* Start PROVIDED DATA *
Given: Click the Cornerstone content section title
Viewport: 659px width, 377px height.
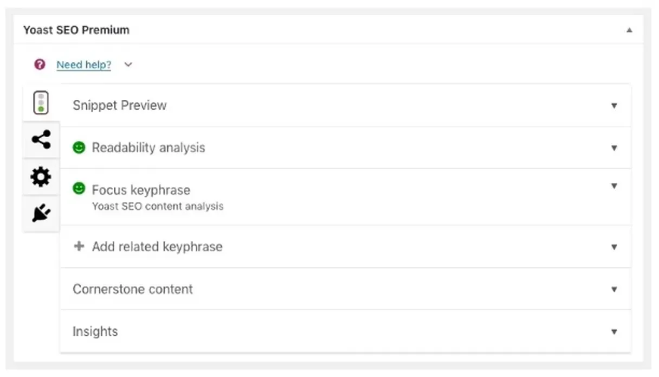Looking at the screenshot, I should click(x=132, y=289).
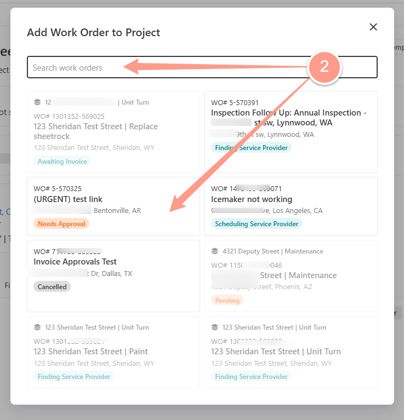Click the Pending status badge
The image size is (404, 420).
[227, 300]
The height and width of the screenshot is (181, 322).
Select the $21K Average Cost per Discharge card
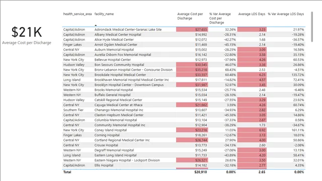click(27, 35)
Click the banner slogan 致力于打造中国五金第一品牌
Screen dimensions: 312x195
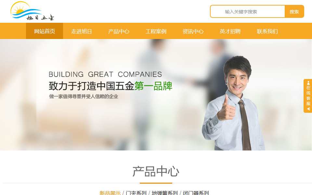111,86
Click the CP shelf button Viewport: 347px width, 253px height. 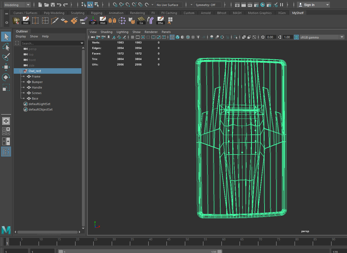[93, 21]
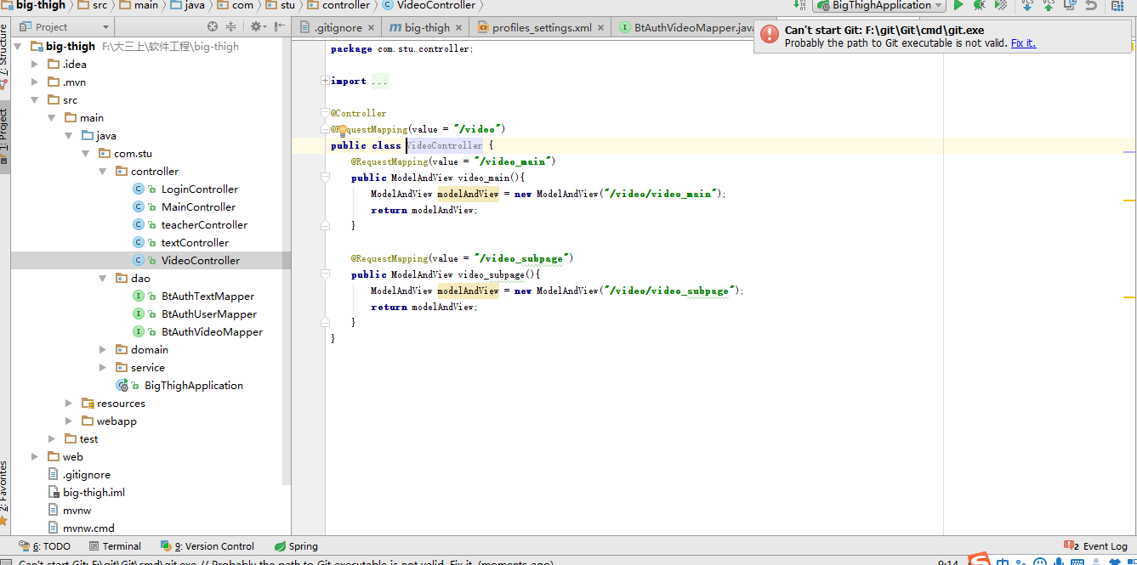The height and width of the screenshot is (565, 1137).
Task: Select BtAuthUserMapper in project tree
Action: click(x=208, y=314)
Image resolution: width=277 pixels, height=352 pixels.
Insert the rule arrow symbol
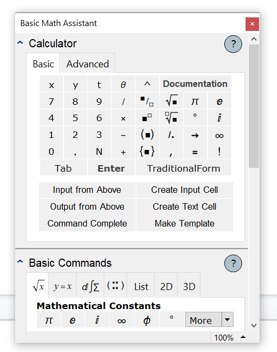(195, 135)
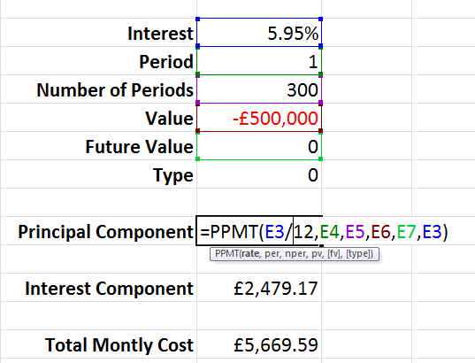The width and height of the screenshot is (475, 363).
Task: Click the Interest Component result £2,479.17
Action: pos(259,288)
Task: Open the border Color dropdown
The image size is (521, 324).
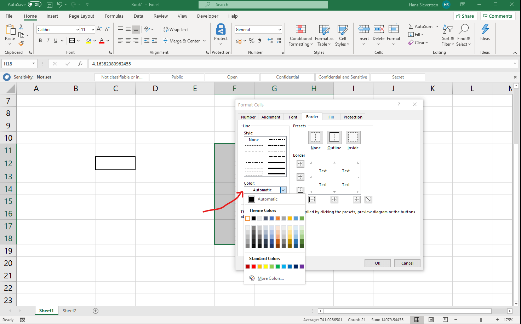Action: tap(283, 190)
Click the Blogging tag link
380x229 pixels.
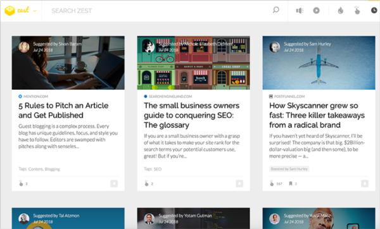[x=52, y=169]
* End PROVIDED DATA *
# AIM OF THE EXERCISE
Copy out everything from the line containing "Image resolution: width=277" down to the end of the material, word for word, without the pictures.

# EXERCISE RESPONSE
Image resolution: width=277 pixels, height=352 pixels.
Insert the rule arrow symbol
(195, 135)
The width and height of the screenshot is (475, 363).
Task: Click the Interest Component result £2,479.17
Action: pos(259,288)
Task: Open the border Color dropdown
The image size is (521, 324).
Action: tap(283, 190)
Click the Blogging tag link
380x229 pixels.
[x=52, y=169]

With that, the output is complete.